== RECORDS SHOWN ==
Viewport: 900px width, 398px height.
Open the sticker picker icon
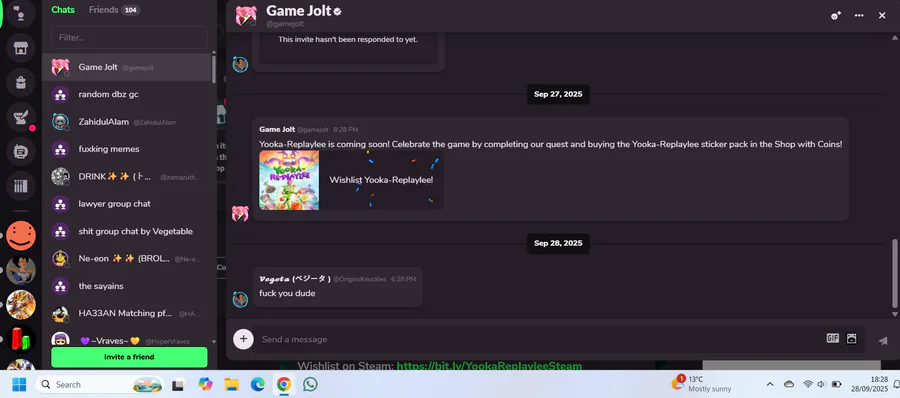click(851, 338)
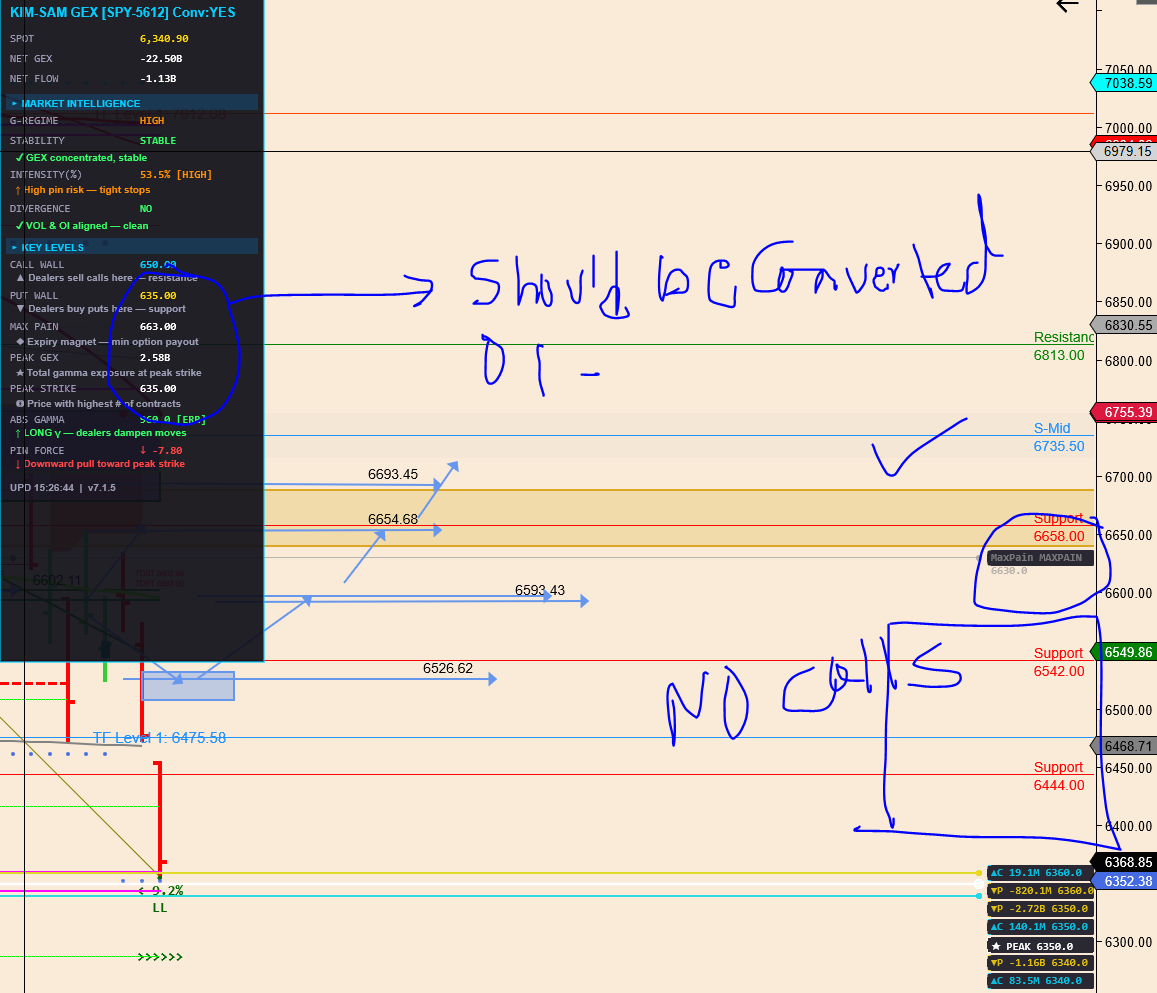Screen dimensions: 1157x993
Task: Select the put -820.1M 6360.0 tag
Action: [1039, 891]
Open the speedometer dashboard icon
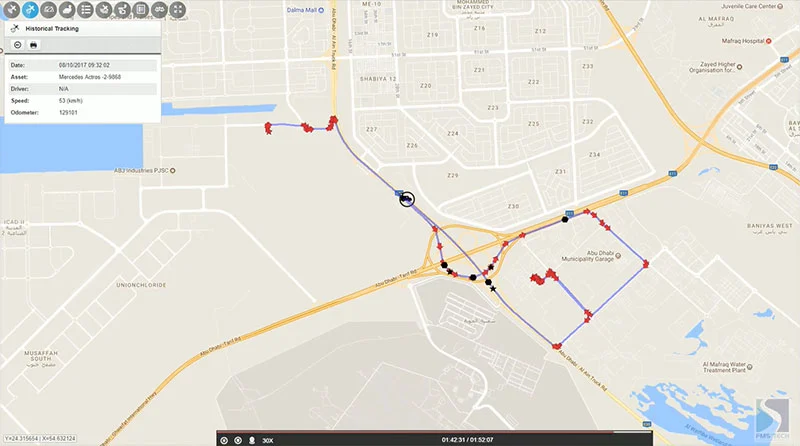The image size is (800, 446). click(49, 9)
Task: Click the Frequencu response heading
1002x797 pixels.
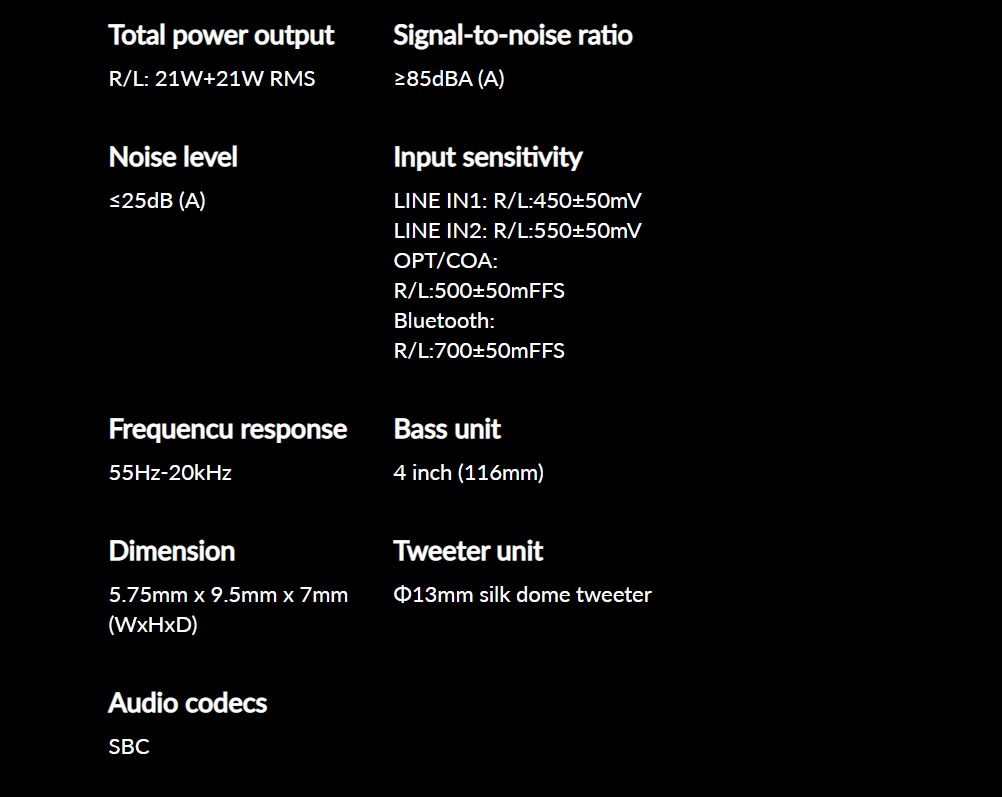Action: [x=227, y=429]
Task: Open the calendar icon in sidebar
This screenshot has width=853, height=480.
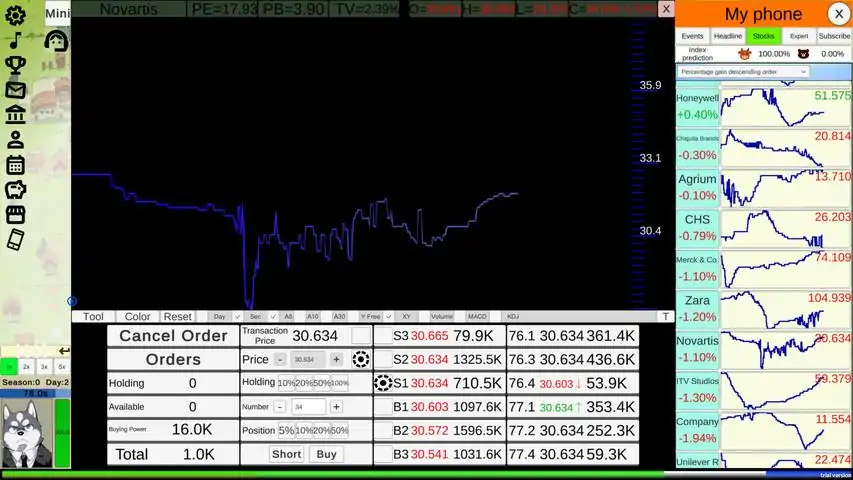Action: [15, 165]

--

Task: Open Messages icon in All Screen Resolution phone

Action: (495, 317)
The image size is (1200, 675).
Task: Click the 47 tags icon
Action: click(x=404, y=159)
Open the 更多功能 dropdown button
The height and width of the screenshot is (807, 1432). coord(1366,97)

== YOUR TASK ==
Copy only what lies between the line with "Viewport: 900px width, 398px height." and the line with "Task: Open the calendar icon in sidebar", those two lines included, exactly as given above; pictures stay out.

== EXPECTED OUTPUT ==
Viewport: 900px width, 398px height.
Open the sticker picker icon
click(851, 338)
Screen dimensions: 1157x993
Task: Select the put -820.1M 6360.0 tag
Action: [1039, 891]
Open the speedometer dashboard icon
The image size is (800, 446). click(49, 9)
Task: Click the Frequencu response heading
1002x797 pixels.
Action: [x=227, y=429]
Task: Open the calendar icon in sidebar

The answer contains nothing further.